On Fri, Jan 02, 2015 at 02:56:16AM +1000, Manu via Digitalmars-d wrote:
> Does anyone know how to fix this? Can we please do so? It's been a
> problem for like 5 years it seems.
> It's a bit insane that we can't resolve any non-linear functions at
> compile time.

I've been waiting for this since like, forever. We even have a D code implementation of pow() already (thanks to Iain), which *should* have been CTFE-able, if it weren't for CTFE limitations that prohibit reinterpreting float values in binary, which is required for certain basic operations like isInfinite, isNaN, etc..

So it seems that the blocker right now is CTFE, which, unfortunately, is not a pretty piece of code, and requires quite a bit of care to get it done right.


T

-- 
I am Ohm of Borg. Resistance is voltage over current.

On Thursday, 1 January 2015 at 18:43:12 UTC, H. S. Teoh via Digitalmars-d wrote:
> On Fri, Jan 02, 2015 at 02:56:16AM +1000, Manu via Digitalmars-d wrote:
>> Does anyone know how to fix this? Can we please do so? It's been a
>> problem for like 5 years it seems.
>> It's a bit insane that we can't resolve any non-linear functions at
>> compile time.
>
> I've been waiting for this since like, forever. We even have a D code
> implementation of pow() already (thanks to Iain), which *should* have
> been CTFE-able, if it weren't for CTFE limitations that prohibit
> reinterpreting float values in binary, which is required for certain
> basic operations like isInfinite, isNaN, etc..
>
> So it seems that the blocker right now is CTFE, which, unfortunately, is
> not a pretty piece of code, and requires quite a bit of care to get it
> done right.
>
>
> T

I'm wondering if there's any added benefit to implementing these as intrinsic functions instead? In this way, implementing them in CTFE should be trivial and the extra knowledge given to the compiler could enable extra optimizations that wouldn't be possible otherwise. For example, the compiler understands multiplication and division so, in certain cases, it can replace these operations with bit-shifting which is faster.

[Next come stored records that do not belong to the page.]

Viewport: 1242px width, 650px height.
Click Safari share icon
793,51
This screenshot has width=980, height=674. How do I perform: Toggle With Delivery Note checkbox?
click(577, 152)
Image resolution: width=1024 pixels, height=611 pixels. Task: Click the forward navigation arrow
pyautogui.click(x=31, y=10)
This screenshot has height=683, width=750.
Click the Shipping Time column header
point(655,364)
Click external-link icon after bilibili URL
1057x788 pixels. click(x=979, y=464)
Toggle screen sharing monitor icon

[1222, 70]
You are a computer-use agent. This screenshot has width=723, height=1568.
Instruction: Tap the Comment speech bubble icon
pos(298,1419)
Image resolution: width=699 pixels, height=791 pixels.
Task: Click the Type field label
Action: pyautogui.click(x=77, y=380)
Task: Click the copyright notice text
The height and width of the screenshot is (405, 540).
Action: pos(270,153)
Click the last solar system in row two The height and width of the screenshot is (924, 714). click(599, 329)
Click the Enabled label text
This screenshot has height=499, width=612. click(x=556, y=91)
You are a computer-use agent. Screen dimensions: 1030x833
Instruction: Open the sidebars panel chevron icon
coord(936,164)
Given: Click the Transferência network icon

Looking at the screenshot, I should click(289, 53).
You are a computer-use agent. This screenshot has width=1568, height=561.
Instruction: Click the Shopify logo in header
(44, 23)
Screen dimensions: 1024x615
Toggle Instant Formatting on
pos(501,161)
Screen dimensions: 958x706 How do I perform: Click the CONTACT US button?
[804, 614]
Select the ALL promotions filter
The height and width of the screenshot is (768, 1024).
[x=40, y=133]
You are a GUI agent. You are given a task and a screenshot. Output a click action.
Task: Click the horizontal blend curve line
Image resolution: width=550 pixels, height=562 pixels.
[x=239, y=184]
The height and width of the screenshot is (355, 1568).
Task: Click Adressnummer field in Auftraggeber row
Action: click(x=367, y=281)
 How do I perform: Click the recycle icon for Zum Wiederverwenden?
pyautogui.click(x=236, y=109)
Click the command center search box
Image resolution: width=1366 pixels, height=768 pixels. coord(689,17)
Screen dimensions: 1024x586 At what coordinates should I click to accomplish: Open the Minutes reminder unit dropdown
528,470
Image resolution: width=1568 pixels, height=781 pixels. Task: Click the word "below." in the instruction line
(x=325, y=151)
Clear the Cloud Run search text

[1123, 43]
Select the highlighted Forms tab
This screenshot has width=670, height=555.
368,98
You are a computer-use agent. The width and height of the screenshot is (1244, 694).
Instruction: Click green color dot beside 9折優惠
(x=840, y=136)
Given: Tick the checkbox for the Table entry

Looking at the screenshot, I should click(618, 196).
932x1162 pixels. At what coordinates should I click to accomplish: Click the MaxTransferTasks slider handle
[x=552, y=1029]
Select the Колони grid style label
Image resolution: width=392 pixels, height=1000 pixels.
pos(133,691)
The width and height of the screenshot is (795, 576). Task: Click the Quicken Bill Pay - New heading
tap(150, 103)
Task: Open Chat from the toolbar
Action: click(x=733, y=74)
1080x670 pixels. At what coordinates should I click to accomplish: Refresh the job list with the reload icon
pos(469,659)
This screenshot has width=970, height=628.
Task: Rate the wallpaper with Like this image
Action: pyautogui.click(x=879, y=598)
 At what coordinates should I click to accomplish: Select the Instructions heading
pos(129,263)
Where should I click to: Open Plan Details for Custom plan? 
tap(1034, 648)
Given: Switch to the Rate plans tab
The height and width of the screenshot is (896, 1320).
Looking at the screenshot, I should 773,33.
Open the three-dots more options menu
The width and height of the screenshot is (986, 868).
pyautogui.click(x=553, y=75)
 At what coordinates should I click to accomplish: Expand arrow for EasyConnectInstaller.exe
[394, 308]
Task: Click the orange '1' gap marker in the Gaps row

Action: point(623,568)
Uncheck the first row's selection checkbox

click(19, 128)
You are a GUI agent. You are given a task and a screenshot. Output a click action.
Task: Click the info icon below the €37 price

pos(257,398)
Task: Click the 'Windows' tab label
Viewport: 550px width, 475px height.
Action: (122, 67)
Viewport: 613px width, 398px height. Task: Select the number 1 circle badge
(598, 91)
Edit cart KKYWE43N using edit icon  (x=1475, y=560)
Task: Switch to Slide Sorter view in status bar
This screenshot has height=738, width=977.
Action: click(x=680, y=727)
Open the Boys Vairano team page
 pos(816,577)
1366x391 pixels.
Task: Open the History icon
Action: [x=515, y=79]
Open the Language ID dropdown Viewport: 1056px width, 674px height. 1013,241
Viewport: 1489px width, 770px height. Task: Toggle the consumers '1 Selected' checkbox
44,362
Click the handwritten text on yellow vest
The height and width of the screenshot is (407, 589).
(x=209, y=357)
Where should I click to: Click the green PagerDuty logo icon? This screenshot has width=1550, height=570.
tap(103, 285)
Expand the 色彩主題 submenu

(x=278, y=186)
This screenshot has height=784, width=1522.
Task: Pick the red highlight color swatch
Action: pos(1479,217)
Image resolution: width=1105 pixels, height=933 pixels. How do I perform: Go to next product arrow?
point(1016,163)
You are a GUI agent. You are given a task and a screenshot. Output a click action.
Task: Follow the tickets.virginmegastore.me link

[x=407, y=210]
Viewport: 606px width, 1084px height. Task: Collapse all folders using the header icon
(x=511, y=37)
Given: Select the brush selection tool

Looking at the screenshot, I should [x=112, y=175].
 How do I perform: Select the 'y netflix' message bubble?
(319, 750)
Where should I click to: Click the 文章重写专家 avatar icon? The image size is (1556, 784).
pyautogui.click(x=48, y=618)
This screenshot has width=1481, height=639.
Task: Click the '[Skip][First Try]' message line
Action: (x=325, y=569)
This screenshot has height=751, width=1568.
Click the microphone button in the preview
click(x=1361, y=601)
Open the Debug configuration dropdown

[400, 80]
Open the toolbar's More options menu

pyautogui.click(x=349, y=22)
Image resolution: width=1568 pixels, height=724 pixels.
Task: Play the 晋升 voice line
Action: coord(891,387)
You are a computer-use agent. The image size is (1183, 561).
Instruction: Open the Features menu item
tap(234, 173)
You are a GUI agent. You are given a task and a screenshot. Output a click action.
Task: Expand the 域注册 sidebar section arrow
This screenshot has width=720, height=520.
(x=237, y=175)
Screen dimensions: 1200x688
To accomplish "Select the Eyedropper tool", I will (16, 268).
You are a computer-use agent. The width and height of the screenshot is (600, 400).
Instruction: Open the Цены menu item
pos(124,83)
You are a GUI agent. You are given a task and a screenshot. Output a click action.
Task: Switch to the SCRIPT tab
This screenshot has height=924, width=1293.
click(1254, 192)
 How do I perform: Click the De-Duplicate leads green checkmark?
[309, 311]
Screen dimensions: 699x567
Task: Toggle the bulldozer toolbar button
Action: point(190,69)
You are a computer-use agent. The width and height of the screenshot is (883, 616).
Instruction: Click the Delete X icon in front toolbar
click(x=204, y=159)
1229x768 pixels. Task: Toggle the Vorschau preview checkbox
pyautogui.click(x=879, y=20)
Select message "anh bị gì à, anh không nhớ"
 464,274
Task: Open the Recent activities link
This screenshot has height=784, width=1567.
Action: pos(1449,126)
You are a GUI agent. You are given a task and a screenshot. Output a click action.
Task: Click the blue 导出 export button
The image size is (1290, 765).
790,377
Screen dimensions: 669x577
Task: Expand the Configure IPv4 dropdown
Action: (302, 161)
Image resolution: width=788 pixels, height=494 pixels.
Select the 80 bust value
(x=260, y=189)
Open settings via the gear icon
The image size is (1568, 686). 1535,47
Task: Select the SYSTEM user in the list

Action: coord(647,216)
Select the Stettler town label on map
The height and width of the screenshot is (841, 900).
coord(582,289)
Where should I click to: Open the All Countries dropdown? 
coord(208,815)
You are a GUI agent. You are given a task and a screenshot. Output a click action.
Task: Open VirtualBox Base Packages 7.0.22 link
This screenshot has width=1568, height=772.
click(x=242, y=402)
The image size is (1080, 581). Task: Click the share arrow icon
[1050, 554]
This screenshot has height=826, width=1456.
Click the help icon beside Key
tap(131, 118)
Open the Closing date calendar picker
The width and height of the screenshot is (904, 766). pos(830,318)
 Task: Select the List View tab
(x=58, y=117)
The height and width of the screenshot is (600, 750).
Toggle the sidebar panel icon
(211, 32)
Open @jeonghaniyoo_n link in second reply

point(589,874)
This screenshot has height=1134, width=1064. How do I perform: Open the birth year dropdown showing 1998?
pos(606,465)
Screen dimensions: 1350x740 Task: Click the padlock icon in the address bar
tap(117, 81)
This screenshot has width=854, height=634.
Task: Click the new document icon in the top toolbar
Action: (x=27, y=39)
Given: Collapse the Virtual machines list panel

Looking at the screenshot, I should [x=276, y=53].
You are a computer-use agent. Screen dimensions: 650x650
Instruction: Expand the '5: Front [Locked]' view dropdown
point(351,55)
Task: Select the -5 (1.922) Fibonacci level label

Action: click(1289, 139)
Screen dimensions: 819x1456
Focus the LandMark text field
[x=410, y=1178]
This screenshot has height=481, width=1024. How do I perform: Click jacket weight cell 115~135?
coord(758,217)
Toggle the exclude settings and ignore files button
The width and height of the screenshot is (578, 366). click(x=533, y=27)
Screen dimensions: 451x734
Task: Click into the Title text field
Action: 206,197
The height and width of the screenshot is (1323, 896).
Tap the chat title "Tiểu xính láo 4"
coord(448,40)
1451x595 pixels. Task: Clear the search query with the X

"Xinok"  wrote in message news:pbjttgrpwhsffoovpida@forum.dlang.org...

> I'm wondering if there's any added benefit to implementing these as intrinsic functions instead? In this way, implementing them in CTFE should be trivial and the extra knowledge given to the compiler could enable extra optimizations that wouldn't be possible otherwise. For example, the compiler understands multiplication and division so, in certain cases, it can replace these operations with bit-shifting which is faster.

I was just about to suggest this.  Another easy way might be to just add get/set mantissa/exponent intrinsics and use those in the ctfe versions. 

On Friday, 2 January 2015 at 08:52:47 UTC, Daniel Murphy wrote:
> "Xinok"  wrote in message news:pbjttgrpwhsffoovpida@forum.dlang.org...
>
>> I'm wondering if there's any added benefit to implementing these as intrinsic functions instead? In this way, implementing them in CTFE should be trivial and the extra knowledge given to the compiler could enable extra optimizations that wouldn't be possible otherwise. For example, the compiler understands multiplication and division so, in certain cases, it can replace these operations with bit-shifting which is faster.
>
> I was just about to suggest this.  Another easy way might be to just add get/set mantissa/exponent intrinsics and use those in the ctfe versions.

Right. The problem with allowing casts between integers and floating point, is that then someone can create a pointer to some of the bits of the float. And that's a can of worms. It enables behaviour that is both complicated, and useless.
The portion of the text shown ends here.